Pixel coordinate grounding data:
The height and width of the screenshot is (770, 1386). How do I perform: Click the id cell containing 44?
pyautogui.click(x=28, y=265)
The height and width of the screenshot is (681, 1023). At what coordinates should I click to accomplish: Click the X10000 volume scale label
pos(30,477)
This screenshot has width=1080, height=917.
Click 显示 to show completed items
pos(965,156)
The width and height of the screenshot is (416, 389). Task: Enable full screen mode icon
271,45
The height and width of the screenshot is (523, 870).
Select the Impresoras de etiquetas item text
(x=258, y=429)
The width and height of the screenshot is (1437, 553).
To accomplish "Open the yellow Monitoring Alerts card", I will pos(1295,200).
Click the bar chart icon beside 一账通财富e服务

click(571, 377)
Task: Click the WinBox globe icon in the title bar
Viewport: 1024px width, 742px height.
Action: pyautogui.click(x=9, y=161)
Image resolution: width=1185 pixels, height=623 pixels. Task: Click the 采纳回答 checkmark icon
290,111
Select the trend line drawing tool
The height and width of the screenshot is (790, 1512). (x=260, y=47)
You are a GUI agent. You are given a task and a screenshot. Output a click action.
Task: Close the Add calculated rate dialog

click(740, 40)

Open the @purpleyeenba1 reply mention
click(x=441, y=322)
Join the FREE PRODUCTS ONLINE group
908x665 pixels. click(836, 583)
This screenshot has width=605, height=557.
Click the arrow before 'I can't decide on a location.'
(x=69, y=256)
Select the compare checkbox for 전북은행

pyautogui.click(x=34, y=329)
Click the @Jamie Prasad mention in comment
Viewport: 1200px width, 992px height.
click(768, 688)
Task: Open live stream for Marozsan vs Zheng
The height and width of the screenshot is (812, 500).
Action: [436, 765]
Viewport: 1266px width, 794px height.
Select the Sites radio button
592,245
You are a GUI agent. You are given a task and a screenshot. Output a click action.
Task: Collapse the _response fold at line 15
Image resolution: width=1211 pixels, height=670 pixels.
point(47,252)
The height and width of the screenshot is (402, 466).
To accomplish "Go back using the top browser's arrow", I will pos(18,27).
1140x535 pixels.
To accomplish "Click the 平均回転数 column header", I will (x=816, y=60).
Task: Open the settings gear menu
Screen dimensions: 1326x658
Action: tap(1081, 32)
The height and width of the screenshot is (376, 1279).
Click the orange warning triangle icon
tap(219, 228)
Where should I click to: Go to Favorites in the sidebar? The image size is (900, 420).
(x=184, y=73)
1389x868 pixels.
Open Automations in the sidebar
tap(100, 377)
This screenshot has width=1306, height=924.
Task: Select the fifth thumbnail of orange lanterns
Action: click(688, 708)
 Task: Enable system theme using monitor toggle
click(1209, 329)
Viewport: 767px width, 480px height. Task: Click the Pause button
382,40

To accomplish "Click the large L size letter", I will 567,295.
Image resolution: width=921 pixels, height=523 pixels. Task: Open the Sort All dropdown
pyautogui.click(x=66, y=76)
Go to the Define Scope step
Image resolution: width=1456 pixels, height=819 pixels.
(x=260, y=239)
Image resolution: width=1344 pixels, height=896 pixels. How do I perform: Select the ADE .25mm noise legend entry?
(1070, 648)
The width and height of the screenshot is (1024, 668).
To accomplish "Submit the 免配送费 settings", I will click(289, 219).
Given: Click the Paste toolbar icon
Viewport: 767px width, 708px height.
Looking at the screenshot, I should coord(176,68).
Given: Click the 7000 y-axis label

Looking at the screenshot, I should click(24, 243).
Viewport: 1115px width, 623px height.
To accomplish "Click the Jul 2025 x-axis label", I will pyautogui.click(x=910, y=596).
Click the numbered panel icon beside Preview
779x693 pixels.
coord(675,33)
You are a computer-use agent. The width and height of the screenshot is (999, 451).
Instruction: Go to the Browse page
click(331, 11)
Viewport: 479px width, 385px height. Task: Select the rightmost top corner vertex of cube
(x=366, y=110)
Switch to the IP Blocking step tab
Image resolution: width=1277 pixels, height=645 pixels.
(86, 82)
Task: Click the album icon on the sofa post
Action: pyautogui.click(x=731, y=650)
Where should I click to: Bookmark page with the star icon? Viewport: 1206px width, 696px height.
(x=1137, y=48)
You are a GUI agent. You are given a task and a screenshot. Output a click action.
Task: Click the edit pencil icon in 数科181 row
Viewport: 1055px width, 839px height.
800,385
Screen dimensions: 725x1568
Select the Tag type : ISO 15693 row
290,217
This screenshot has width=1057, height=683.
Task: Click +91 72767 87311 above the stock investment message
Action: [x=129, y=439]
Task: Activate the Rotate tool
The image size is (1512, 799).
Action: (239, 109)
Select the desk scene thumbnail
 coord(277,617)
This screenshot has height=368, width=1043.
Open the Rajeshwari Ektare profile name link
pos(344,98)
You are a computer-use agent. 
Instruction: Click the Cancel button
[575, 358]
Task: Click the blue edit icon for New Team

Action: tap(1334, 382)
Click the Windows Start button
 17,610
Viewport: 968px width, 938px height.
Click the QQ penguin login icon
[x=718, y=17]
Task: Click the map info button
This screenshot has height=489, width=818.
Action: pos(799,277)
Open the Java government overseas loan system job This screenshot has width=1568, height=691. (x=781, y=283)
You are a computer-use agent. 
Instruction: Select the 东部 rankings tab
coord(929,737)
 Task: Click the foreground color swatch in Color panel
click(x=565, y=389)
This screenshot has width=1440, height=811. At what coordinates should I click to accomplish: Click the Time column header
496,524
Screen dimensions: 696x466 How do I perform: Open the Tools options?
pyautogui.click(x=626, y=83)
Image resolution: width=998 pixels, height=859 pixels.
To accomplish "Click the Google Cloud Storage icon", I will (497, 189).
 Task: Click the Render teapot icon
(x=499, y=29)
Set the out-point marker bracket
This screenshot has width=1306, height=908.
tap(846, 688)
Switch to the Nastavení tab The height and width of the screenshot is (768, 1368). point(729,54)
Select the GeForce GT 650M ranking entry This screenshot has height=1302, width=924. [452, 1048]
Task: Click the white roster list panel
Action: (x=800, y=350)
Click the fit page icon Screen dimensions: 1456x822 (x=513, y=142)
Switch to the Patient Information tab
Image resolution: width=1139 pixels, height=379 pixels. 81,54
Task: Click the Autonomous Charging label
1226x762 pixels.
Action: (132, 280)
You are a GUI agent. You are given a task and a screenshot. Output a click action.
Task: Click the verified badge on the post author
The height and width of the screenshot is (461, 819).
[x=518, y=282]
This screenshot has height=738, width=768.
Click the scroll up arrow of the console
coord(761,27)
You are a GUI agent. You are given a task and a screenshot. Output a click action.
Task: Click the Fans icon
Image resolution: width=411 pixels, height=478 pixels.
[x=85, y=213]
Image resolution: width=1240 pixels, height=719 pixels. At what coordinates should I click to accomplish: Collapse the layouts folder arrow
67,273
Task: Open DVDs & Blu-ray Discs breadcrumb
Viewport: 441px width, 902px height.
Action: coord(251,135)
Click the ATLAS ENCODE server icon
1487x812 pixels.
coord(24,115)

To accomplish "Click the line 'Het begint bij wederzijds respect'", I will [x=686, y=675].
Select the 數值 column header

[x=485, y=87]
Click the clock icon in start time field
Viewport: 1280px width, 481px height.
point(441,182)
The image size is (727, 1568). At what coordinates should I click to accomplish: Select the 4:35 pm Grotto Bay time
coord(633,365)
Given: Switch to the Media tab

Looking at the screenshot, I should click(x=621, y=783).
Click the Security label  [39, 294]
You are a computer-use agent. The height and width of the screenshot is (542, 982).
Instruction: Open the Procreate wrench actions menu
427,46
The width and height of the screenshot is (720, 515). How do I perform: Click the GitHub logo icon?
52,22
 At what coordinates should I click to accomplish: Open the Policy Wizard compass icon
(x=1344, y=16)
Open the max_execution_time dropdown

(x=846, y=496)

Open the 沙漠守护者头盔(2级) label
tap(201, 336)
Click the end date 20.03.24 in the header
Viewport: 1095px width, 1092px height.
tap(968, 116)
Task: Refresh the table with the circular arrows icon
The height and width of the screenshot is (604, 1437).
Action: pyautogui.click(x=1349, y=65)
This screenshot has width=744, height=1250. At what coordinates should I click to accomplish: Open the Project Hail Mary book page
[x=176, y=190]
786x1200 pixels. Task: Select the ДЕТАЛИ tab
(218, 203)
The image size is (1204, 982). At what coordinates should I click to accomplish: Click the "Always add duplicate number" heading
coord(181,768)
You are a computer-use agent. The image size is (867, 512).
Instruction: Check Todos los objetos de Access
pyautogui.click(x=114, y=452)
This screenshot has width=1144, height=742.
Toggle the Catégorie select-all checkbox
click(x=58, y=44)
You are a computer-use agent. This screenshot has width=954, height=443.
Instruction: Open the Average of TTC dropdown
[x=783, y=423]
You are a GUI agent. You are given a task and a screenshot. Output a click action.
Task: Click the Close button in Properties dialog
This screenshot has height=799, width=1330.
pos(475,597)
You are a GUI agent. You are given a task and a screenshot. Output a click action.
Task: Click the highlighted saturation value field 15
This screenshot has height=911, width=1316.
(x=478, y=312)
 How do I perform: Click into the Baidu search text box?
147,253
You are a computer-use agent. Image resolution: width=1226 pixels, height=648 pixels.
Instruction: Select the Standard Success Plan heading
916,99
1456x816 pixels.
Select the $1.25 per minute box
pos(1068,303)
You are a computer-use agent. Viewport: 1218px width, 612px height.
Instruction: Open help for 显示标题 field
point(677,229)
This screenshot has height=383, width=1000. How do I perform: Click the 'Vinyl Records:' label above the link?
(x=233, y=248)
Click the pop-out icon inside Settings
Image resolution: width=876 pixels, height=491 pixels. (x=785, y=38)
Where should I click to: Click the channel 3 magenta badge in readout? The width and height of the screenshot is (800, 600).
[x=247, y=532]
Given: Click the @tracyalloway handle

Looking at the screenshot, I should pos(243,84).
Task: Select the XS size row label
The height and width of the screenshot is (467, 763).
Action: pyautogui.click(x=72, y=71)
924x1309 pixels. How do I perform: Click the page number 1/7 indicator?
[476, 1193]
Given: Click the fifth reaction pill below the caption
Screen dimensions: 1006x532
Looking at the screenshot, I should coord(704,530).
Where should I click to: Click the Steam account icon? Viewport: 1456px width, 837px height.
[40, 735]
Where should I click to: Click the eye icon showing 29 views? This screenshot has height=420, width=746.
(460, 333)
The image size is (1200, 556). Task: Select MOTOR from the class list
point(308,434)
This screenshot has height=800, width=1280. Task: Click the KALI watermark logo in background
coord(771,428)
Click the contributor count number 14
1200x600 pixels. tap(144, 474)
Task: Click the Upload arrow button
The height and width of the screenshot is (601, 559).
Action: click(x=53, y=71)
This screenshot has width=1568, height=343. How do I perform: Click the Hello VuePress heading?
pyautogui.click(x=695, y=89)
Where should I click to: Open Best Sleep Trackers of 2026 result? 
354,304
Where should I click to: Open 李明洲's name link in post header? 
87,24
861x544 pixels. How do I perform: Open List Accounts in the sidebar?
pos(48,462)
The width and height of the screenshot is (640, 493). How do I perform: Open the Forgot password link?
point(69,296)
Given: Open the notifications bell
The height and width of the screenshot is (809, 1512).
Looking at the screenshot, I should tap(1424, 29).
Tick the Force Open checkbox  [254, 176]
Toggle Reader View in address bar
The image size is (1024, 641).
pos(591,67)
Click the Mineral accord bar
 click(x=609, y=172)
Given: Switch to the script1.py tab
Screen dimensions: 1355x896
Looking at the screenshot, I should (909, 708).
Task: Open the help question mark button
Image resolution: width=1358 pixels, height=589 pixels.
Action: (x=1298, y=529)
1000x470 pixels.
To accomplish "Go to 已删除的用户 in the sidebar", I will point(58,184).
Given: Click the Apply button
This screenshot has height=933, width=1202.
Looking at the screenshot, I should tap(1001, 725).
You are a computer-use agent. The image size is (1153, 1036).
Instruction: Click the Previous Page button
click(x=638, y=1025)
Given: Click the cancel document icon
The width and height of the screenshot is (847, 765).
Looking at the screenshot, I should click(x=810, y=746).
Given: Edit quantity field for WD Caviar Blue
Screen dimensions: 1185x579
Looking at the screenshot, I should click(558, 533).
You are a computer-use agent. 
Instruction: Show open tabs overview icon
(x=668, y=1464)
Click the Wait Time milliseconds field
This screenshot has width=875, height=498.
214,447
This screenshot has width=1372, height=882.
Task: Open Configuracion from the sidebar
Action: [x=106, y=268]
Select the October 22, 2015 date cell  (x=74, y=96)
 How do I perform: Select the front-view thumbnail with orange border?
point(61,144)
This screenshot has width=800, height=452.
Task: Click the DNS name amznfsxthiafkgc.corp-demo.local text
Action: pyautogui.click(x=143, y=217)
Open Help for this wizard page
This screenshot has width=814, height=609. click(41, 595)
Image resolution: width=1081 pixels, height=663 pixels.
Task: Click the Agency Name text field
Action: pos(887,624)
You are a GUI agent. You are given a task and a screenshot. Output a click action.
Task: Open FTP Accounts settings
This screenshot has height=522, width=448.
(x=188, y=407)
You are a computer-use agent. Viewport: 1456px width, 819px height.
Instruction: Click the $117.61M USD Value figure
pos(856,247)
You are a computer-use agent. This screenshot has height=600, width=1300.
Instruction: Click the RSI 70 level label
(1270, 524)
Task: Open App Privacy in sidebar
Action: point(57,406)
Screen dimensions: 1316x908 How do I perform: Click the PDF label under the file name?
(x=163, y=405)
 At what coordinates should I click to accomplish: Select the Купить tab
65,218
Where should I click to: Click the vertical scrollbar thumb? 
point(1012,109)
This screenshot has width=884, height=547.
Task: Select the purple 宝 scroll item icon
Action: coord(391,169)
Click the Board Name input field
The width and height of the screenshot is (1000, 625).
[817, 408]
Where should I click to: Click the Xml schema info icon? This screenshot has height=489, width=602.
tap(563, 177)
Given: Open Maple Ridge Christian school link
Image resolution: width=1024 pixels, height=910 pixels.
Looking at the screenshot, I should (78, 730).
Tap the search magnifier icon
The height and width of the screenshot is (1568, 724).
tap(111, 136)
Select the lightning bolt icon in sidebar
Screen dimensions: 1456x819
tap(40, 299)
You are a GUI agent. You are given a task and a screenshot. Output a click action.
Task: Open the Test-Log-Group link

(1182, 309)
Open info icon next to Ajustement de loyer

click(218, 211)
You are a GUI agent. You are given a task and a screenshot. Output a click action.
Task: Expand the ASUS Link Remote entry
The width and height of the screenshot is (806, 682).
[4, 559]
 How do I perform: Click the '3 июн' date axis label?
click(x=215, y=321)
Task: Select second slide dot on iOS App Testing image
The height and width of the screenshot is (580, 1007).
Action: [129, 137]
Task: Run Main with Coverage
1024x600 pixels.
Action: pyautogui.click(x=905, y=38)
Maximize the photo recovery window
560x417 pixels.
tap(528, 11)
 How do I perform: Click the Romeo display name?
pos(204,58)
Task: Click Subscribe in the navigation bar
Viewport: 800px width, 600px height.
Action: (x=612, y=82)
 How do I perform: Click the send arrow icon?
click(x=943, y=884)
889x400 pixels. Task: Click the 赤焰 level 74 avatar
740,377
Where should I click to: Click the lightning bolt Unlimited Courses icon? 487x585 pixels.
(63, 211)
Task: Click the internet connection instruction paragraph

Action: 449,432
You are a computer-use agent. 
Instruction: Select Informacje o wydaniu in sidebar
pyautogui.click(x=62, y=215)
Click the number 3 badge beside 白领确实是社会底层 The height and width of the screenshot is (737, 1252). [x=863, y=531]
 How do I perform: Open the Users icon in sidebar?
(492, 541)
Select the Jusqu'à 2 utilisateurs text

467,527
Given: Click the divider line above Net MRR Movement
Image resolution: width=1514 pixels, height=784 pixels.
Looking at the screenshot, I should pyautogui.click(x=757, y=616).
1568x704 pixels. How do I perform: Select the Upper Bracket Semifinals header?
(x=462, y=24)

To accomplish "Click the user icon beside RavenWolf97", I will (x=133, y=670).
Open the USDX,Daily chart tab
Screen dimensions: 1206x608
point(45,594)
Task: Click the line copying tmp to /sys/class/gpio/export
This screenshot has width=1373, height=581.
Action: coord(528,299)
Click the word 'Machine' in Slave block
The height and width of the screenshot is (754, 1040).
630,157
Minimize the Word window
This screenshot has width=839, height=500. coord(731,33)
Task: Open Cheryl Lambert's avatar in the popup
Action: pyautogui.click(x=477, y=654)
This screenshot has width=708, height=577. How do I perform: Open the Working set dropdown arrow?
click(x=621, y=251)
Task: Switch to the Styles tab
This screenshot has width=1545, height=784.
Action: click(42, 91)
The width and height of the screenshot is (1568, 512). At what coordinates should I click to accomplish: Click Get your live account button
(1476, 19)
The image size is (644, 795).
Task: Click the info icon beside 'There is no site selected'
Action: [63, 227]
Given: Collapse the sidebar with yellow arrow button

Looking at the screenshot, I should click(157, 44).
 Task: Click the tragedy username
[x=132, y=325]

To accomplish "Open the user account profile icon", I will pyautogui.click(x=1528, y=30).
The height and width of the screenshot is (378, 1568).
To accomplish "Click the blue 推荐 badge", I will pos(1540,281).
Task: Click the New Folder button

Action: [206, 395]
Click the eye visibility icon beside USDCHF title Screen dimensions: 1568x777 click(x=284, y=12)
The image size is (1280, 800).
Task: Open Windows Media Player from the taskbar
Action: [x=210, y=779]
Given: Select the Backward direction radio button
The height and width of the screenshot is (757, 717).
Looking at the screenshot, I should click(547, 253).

> [WHAT YOU SHOULD DO] Start with the line above that contains "The width and height of the screenshot is (1024, 668)." and stop after the line that contains "Viewport: 1115px width, 623px height.". Output those lines exactly, and only those.

> [RESPONSE]
The width and height of the screenshot is (1024, 668).
To accomplish "Submit the 免配送费 settings", I will click(289, 219).
Given: Click the Paste toolbar icon
Viewport: 767px width, 708px height.
Looking at the screenshot, I should coord(176,68).
Given: Click the 7000 y-axis label

Looking at the screenshot, I should click(24, 243).
Viewport: 1115px width, 623px height.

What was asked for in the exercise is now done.